Instructions to follow: Set down the entries below exactly, leaving out all images.

Data extract:
********************
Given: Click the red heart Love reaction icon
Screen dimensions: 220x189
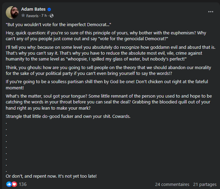Looking at the screenshot, I should pyautogui.click(x=14, y=184).
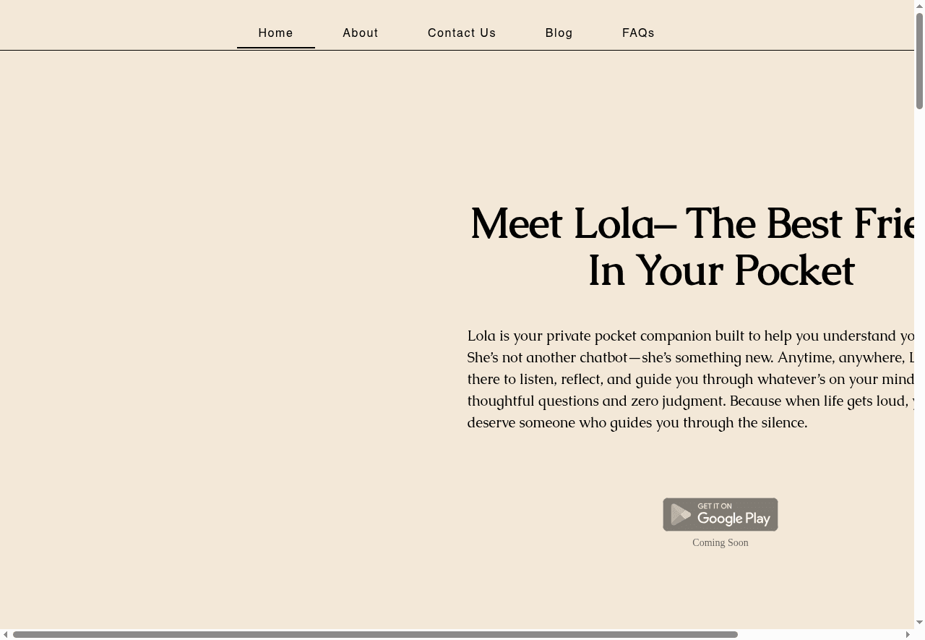The width and height of the screenshot is (925, 640).
Task: Click the horizontal scrollbar thumb
Action: (x=375, y=634)
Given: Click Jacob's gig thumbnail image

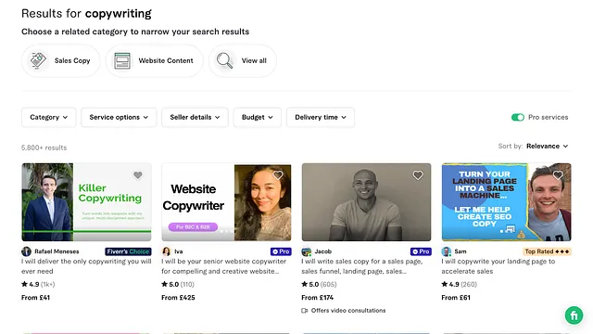Looking at the screenshot, I should tap(366, 202).
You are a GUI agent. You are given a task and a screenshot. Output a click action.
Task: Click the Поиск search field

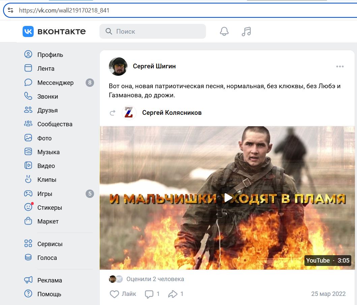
********************
Reply:
Given: Click the red heart Love reaction icon
Screen dimensions: 220x189
Looking at the screenshot, I should pyautogui.click(x=14, y=184).
The width and height of the screenshot is (925, 640).
Task: Click the horizontal scrollbar thumb
Action: (x=375, y=634)
Given: Click Jacob's gig thumbnail image

Looking at the screenshot, I should tap(366, 202).
You are a GUI agent. You are given a task and a screenshot. Output a click action.
Task: Click the Поиск search field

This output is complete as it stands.